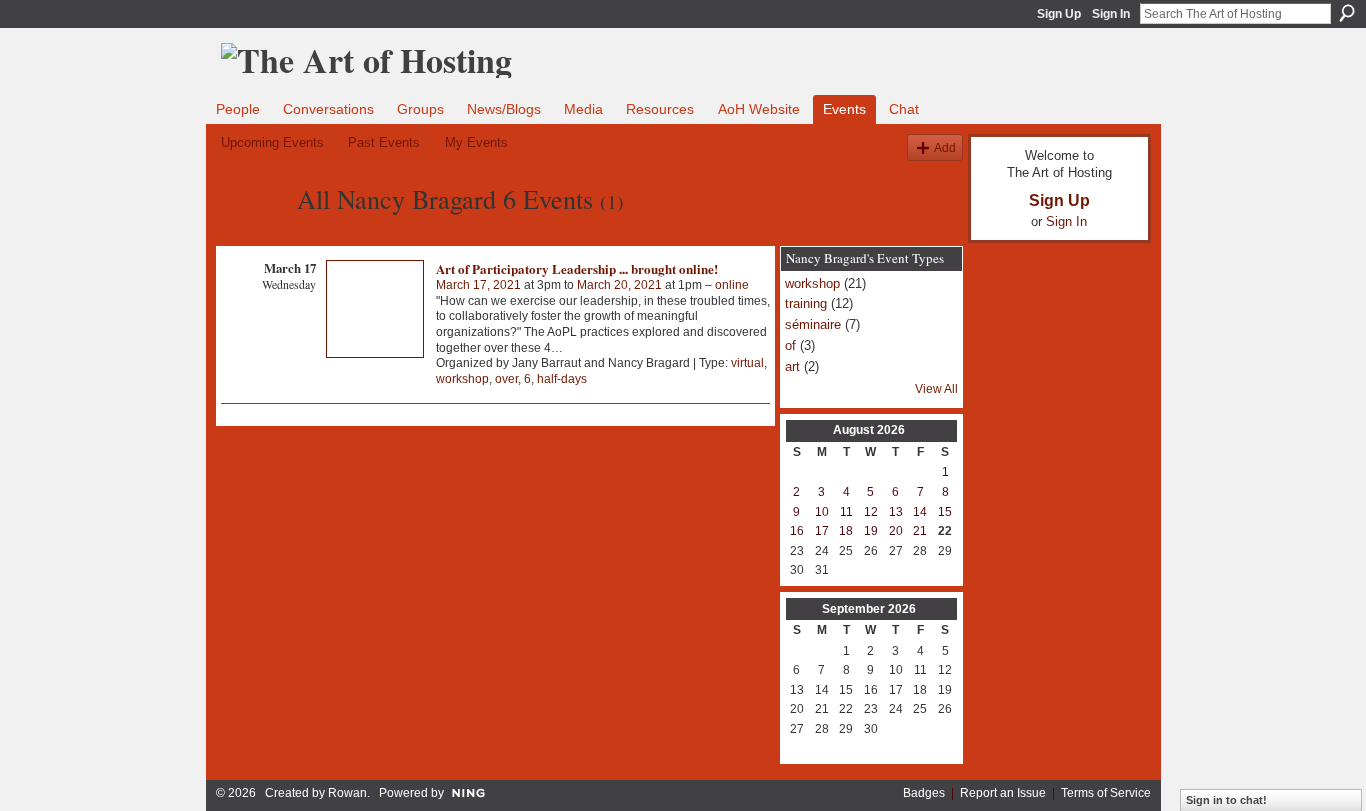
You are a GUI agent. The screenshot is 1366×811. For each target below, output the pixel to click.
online (732, 285)
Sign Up (1059, 14)
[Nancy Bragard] (253, 235)
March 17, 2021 (478, 285)
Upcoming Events (272, 142)
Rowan (347, 793)
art (792, 366)
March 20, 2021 (619, 285)
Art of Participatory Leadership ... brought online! (577, 268)
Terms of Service (1106, 793)
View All (936, 389)
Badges (924, 793)
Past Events (384, 142)
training (806, 303)
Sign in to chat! (1226, 800)
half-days (562, 379)
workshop (462, 379)
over (506, 379)
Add (945, 147)
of (790, 345)
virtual (747, 363)
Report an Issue (1003, 793)
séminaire (813, 324)
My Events (476, 142)
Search (1347, 13)
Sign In (1111, 14)
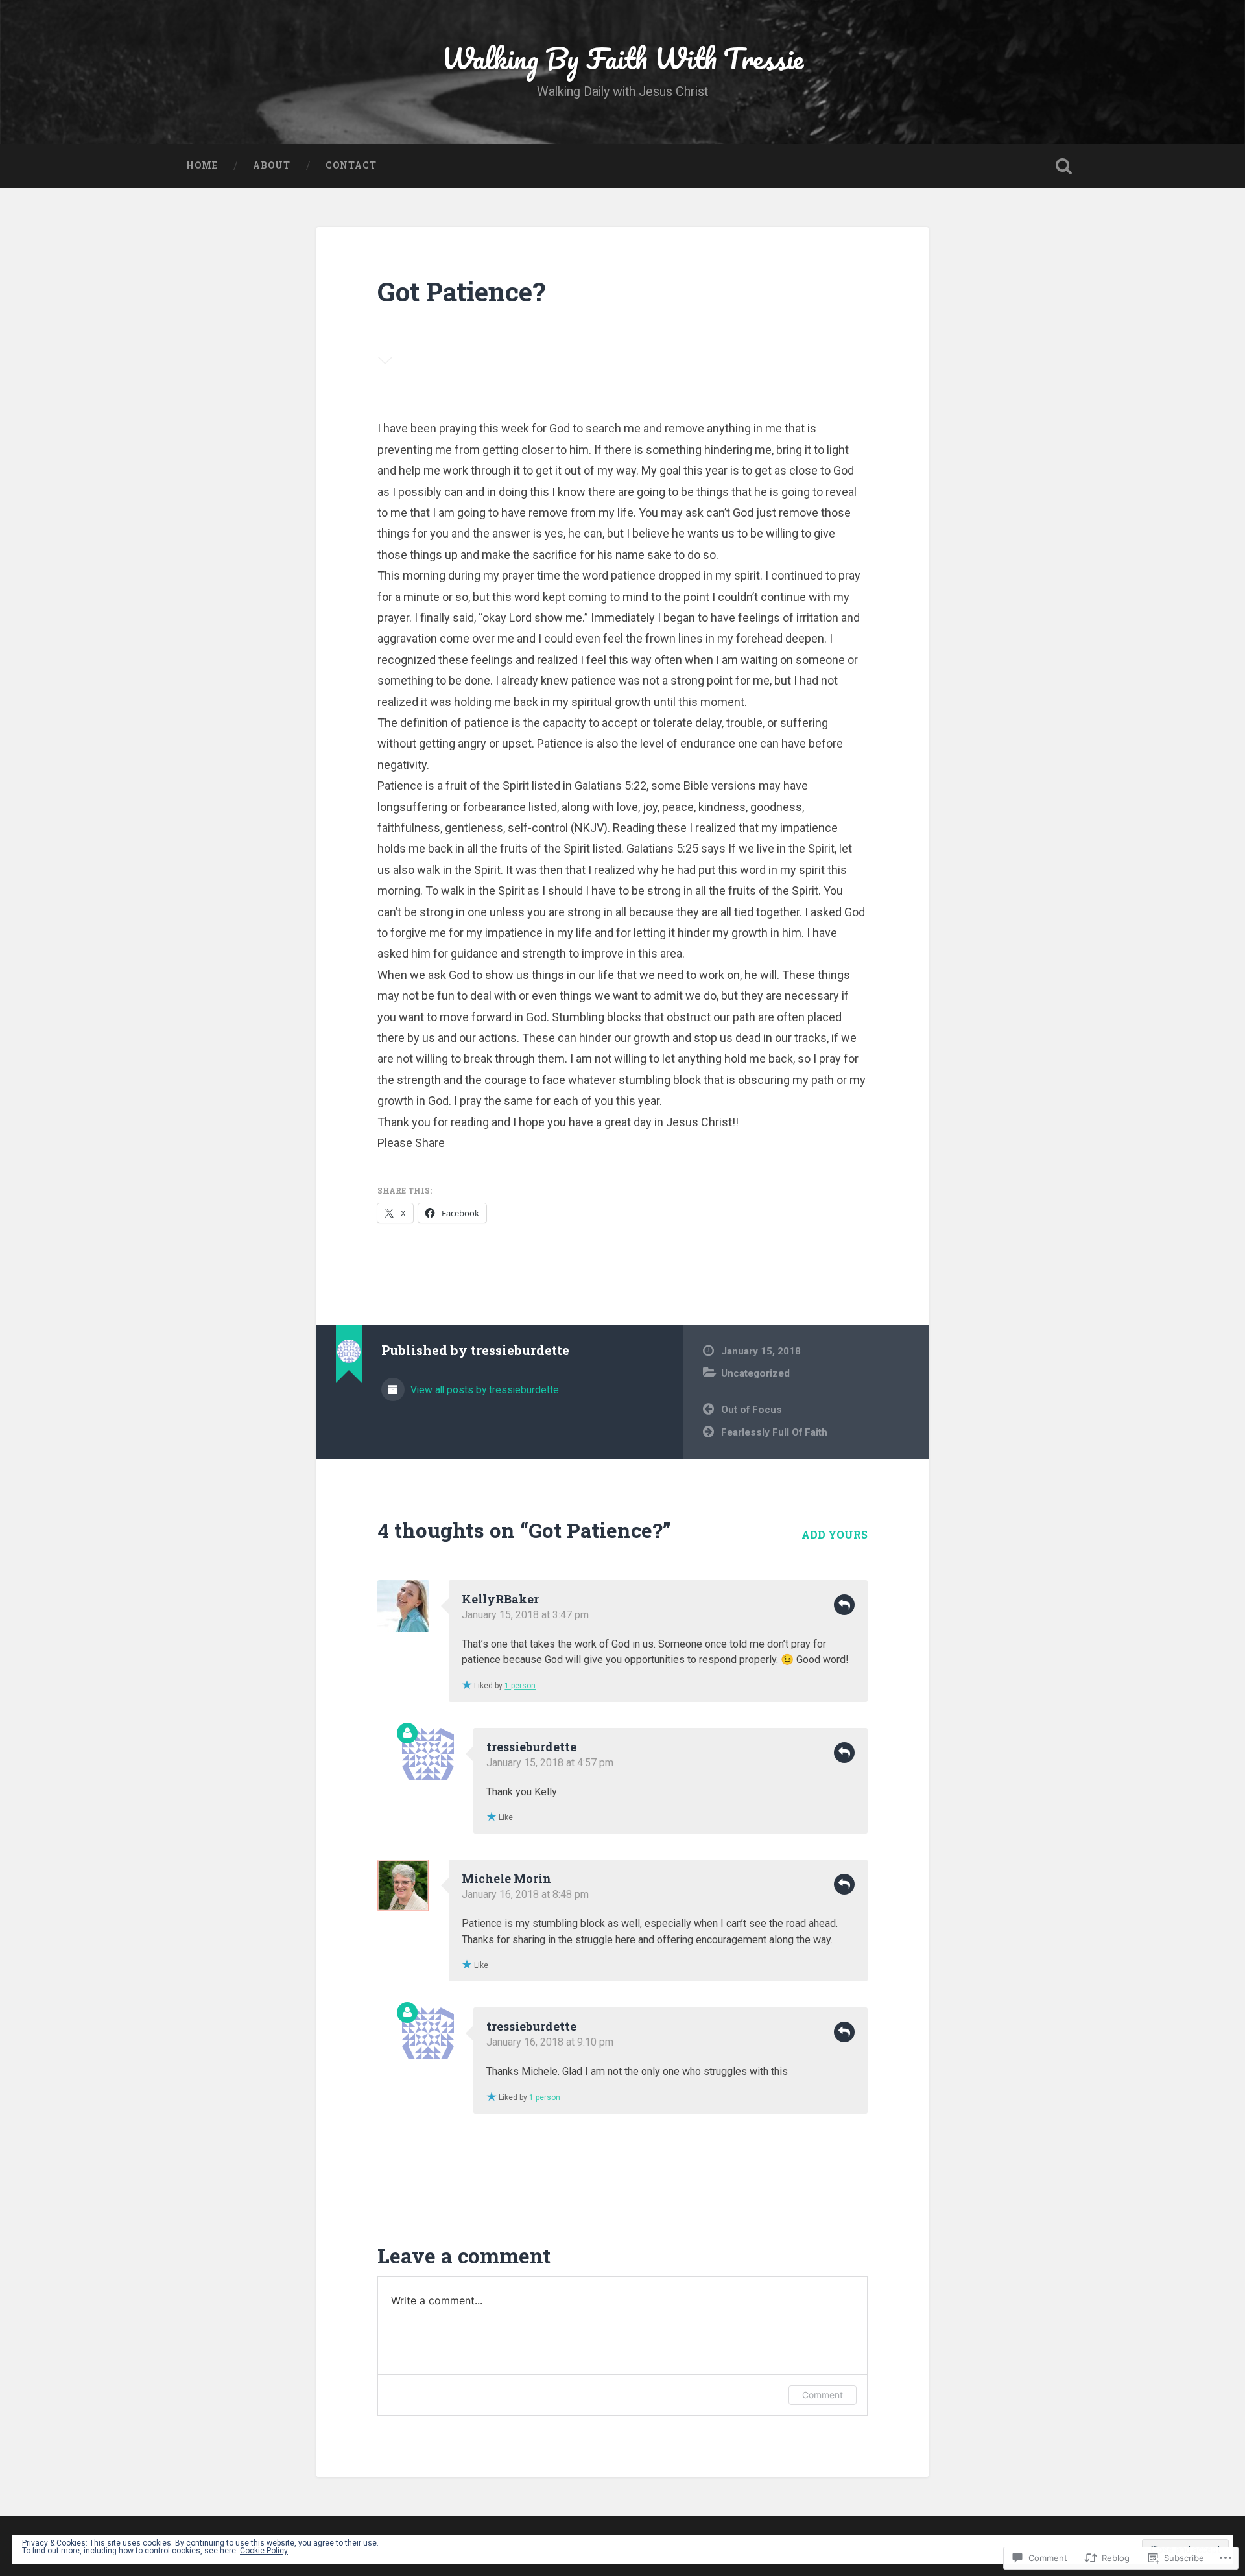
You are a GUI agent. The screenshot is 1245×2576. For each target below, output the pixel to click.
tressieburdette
::::
TASK INSTRUCTIONS:
An acceptable answer holds exactly the lines from the one with "Report an Issue (1003, 793)" through the end of the entries above, both ends kept, and no pictures at all.

RESULT OF THIS EXERCISE:
Report an Issue (1003, 793)
séminaire (813, 324)
My Events (476, 142)
Search (1347, 13)
Sign In (1111, 14)
You are a GUI agent. The screenshot is 1245×2576. For each target below, output the pixel to click.
tressieburdette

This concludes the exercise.